Metallus.it

Jyrki69 – Recensione: Helsinki Vampire

I The 69 Eyes sono ormai sulla breccia da tantissimi anni e sono riusciti a forgiare il loro inconfondibile sound denominato goth n’roll pescando a piene mani da entrambi questi filoni musicali intrecciandoli indissolubilmente realizzando un mix irresistibile di dark rockeggiante decadente e sfrontato che tutti noi amiamo e a cui siamo molto affezionati. Ora il leader indiscusso della band è alle prese con il suo primo lavoro solista intitolato “Helsinki Vampire” dove si discosta dal sound caciarone della band di origine  per abbracciare un lato più legato all’elettronica degli anni ottanta, alle atmosfere plumbee ed intimiste, ma senza dimenticare l’anima rock che è sempre ben presente e pulsante in questo lavoro.

Il tutto si apre con “Ad Infinitum” un lungo brano di otto minuti dall’inizio evocativo che piano piano prende vita grazie ad un basso pulsante incalzato da un’elettronica vibrante e cadenzata sostenuta dalla voce di Jyrki69, seducente e baritonale al punto giusto.

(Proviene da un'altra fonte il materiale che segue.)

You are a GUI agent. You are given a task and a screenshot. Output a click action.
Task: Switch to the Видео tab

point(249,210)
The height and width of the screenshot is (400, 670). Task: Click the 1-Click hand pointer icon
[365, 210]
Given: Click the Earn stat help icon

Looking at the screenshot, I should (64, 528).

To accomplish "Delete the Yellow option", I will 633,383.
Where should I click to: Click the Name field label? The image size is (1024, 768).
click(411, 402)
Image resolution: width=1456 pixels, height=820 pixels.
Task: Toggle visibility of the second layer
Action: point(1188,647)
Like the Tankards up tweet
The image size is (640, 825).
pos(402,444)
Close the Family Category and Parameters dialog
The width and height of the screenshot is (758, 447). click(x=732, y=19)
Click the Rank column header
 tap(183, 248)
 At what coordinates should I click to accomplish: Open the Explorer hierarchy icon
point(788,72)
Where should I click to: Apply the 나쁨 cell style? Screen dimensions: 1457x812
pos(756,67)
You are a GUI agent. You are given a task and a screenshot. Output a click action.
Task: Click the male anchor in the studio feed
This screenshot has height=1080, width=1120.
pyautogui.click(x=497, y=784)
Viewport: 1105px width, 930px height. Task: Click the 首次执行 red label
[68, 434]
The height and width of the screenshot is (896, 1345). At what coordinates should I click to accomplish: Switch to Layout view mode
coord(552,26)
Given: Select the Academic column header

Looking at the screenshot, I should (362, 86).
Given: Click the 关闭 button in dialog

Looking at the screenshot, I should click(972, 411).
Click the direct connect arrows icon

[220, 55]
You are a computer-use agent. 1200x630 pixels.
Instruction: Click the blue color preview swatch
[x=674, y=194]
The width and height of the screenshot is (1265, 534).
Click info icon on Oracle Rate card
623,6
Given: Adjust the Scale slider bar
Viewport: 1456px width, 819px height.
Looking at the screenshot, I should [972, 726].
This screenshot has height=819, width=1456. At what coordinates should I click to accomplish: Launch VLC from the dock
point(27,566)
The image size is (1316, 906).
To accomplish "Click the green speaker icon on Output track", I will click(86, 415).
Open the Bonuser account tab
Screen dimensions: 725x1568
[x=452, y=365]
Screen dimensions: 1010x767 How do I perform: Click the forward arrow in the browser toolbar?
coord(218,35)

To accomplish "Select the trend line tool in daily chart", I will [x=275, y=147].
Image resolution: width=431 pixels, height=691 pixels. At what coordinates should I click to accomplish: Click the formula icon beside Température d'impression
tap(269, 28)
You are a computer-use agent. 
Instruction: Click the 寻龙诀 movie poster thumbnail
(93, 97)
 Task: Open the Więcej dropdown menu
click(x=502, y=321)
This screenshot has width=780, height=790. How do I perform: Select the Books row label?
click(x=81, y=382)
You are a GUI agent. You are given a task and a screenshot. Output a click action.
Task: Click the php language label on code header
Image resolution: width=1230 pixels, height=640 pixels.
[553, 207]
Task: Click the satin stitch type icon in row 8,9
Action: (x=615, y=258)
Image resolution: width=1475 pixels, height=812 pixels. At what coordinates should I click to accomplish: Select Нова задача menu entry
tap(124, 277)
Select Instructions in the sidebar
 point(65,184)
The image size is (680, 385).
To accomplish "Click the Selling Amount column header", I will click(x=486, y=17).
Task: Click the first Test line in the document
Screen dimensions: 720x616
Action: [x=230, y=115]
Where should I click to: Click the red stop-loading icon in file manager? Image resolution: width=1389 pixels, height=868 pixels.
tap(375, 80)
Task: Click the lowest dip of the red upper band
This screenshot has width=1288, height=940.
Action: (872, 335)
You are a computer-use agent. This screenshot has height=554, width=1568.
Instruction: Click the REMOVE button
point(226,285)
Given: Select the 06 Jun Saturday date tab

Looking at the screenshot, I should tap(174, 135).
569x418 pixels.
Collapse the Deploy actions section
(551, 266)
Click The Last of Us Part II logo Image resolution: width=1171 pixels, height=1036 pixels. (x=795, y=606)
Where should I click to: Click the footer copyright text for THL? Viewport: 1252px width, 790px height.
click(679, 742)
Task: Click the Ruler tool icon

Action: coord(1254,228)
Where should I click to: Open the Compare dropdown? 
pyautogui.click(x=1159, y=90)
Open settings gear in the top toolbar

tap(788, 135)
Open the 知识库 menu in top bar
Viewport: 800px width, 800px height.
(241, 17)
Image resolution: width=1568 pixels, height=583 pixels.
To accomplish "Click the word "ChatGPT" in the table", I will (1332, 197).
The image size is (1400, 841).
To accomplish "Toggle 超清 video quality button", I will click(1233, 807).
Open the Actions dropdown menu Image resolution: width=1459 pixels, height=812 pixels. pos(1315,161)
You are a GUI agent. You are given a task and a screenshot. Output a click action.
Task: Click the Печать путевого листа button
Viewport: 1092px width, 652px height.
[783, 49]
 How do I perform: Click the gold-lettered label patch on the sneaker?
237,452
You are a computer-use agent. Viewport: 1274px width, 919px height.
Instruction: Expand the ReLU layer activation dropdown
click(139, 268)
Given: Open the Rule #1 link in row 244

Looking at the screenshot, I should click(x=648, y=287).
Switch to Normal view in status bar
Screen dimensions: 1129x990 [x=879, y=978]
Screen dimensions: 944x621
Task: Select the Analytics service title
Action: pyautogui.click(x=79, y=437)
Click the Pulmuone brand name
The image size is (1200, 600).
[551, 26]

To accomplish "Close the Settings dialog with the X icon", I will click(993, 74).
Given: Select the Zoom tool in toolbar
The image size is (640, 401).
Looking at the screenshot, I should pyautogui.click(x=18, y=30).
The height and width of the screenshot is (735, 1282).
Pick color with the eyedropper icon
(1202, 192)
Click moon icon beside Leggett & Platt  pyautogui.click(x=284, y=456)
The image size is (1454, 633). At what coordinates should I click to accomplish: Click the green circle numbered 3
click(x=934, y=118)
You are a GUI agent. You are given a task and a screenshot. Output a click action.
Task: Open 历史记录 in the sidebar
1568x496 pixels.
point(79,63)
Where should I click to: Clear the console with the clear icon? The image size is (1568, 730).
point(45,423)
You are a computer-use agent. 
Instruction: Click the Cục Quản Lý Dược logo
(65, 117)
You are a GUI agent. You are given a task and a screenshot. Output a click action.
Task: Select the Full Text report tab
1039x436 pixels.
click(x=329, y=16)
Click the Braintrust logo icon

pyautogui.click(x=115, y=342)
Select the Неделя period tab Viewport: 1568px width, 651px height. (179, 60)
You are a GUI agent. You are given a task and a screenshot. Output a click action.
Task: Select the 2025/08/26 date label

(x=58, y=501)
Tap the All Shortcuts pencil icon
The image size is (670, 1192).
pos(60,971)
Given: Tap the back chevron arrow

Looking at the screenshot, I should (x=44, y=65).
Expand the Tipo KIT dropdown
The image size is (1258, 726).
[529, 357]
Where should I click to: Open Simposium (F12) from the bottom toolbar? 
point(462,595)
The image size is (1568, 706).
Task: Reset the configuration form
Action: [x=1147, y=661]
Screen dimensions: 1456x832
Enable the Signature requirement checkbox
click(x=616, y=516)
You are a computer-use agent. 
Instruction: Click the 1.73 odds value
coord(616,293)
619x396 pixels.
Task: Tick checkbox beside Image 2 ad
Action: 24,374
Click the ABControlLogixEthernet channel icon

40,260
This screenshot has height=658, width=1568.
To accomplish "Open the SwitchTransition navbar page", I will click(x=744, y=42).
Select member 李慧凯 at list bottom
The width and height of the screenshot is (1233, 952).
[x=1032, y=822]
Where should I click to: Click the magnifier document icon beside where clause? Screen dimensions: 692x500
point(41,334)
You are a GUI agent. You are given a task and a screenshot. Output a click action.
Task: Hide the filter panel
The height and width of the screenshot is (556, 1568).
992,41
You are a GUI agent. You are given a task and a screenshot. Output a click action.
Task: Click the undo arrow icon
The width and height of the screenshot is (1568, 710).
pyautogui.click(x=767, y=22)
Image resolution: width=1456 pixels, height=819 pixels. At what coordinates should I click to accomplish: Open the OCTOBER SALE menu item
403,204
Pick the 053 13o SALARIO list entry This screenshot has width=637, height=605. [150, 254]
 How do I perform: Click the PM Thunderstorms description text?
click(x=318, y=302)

Una composizione intensa e drammaticamente teatrale, ideale come colonna sonora di un vecchio film dell’orrore e non a caso alcuni brani presenti in questo album sono stati scelti per accompagnare alcune produzioni horror come il primo singolo “Last Halloween” per ”Halloween Pussytrap! Kill! Kill!” che vede la partecipazione di Richard Grieco star di 21 Jump Street, oppure la danzereccia “Bloodlust” per Sunset Society, film in uscita nella prossima primavera e dove recita anche il compianto Lemmy Kilmister dei Motorhead e Ron Jeremy.

La successiva “Spanish Girl” è un’altra composizione di lunga durata caratterizzata da un inizio delicato al piano sostenuto dal sapiente uso dell’elettronica, mai invadente o di troppo che ci accompagna in uno dei pezzi più melanconici ed intensi del lotto e non da meno “Call Of The Night”, un richiamo accorato per tutte le creature della notte a risorgere dalle loro tombe. Molto d’impatto anche lo spoken word di “Perfection” e la oscura e vampiresca “Close Your Eyes” che ci conducono agli ultimi pezzi inclusi in questo lavoro: “In Your Dreams”, la traccia più vicina alla produzione dei The 69 Eyes in quanto a sonorità e la conclusiva “Sayonara” resa “live” con l’aggiunta del pubblico e che sarà inclusa solo nella versione in cd dell’album.

Il disco è stato prodotto e mixato dal produttore e amico di lunga data Johnny Lee Michaels che già aveva lavorato molte volte con i The 69 Eyes e che è una garanzia e una certezza di qualità per gli estimatori della band finlandese e non a caso è stato scelto anche per questa produzione solista.  Sostanzialmente possiamo affermare che questo disco vanta composizioni dalla qualità pregevole, d’impatto e che riescono a coinvolgere dal primo ascolto, una valvola di sfogo dell’artista dove può dar voce anche alle diverse anime musicali che hanno formato il suo background e che difficilmente possono prendere vita all’interno del suo gruppo principale. Un album che forse potrà far storcere il naso ai puristi, ma oscuro e ispirato al punto giusto.